Newly hatched reptiles are miniatures of their parents (Fig 2), ready to fend for themselves. Poisonous snakes can bite immediately after hatching. The rate at which reptiles grow depends on food and warmth. An alligator in suitable surroundings might grow an average of 2.5 cm (1 in) a month for the first years of its life and pythons might grow three times as fast as that. Reptiles grow quickly until sexual maturity, which is reached in less than a year by some small lizards but not until ten years or more by some tortoises and crocodiles. Unlike mammals, reptiles may still grow even when adult, although more slowly.


Snake shedding skin
A snake sheds its skin regularly. The old skin undergoes chemical changes as a new layer of cells comes into readiness below. The old skin splits, usually round the lips, the snake wriggles out, and the old skin is often left as a perfect but colorless cast. Colors show up brilliantly on the newly moulted snake, as in this African boomslang (Dispholidus sp).


The sense organs

The sense organs of reptiles vary according to species. Crocodilians have reasonable eyesight, with the slit pupils characteristic of nocturnal animals, but cannot distinguish colours. Their hearing is good and their sense of smell is probably adequate. Turtles and tortoises have good vision and respond to colours; they also respond to scents, but their hearing is limited.
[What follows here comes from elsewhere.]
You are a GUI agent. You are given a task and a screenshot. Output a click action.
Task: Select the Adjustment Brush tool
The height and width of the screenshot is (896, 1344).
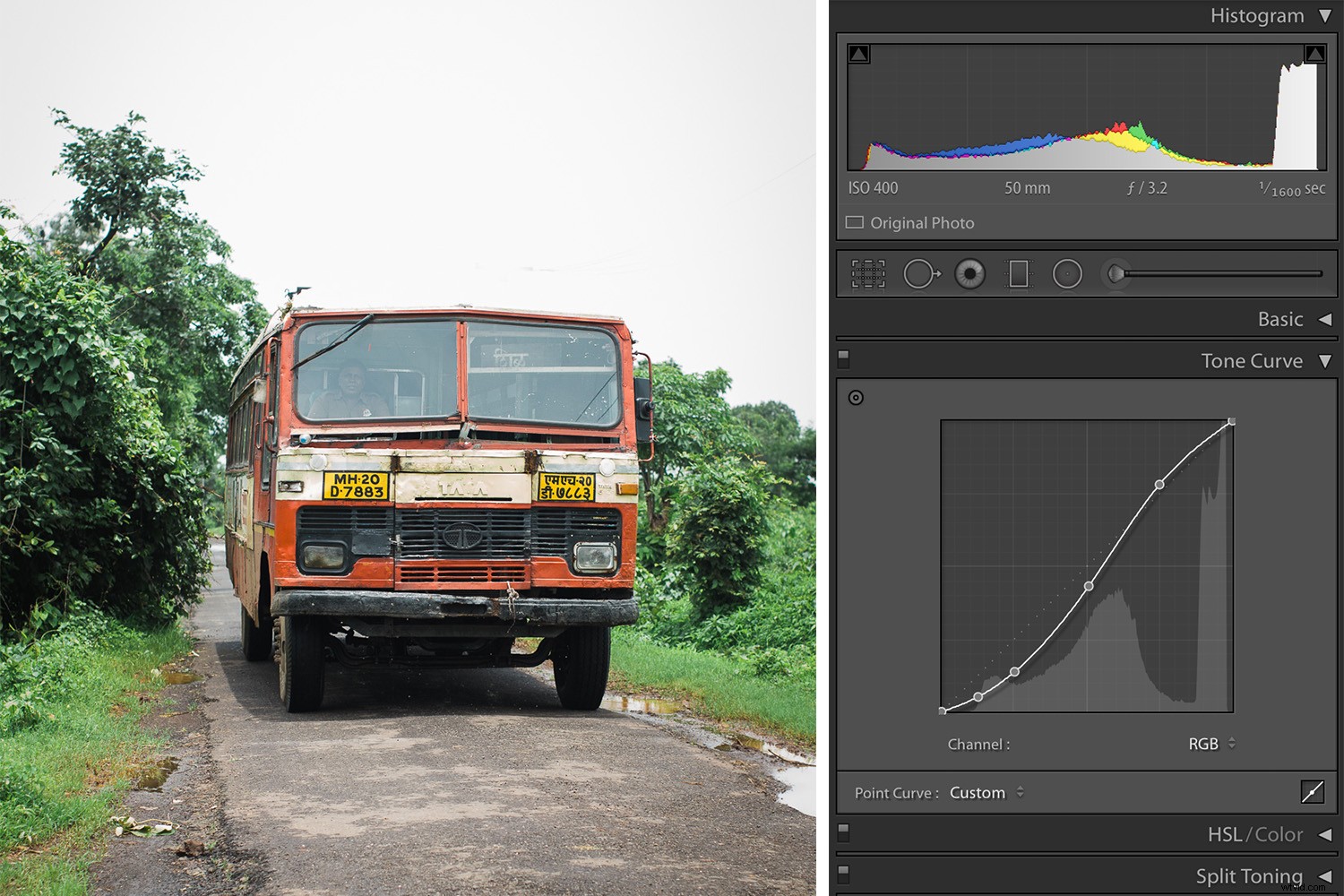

Like many reptiles, the hear low notes best.


Lizards that are active during the day probably have the best reptile vision, seeing sharply in color, as would be expected from their use of color in display. Hearing is less acute, the animals responding, if at all, to the lower end of the sound scale. The exceptions seem to be the geckos, which have good hearing, and these and crocodiles are the only reptiles to produce much sound themselves. The sense of smell varies: it is poorly developed in tree lizards but good in many others.


Snakes have the oddest sense organs of all. They have an organ called Jacobson's organ (Fig 5), made up of two small cavities in the roof of the mouth, which is used in conjunction with the tongue. The organ is lined with sensitive cells and the twin cavities may explain why snakes and some lizards have forked tongue. Jacobson's organ helps a snakes sense of smell and many snakes can follow a trail by using it. Snakes also have unusual eyes. These are covered with a special transparent scale or spectacle, which replaces the two lids, and a sideways-moving nictitating membrane (third eyelid) which is normal reptile equipment. Snakes are color-blind and their eyesight is not as good as that of lizards. They lack the external eardrum that is present in other reptiles and, although they have internal ears, snakes are deaf to airborne sounds but often sensitive to ground vibrations.


Some snakes possess warmth detectors – sense organs that are unknown in other vertebrates. These take the form of large pits on the face of rattlesnakes and a series of smaller pits lined with sensitive cells round the lips of some pythons and boas.


Snake sensory pit
A sensory pit (1), sensitive to infrared radiation, is located on either side of the face of pit vipers and rattlesnakes. Even in darkness they can detect and strike at warm-blooded prey such as mice.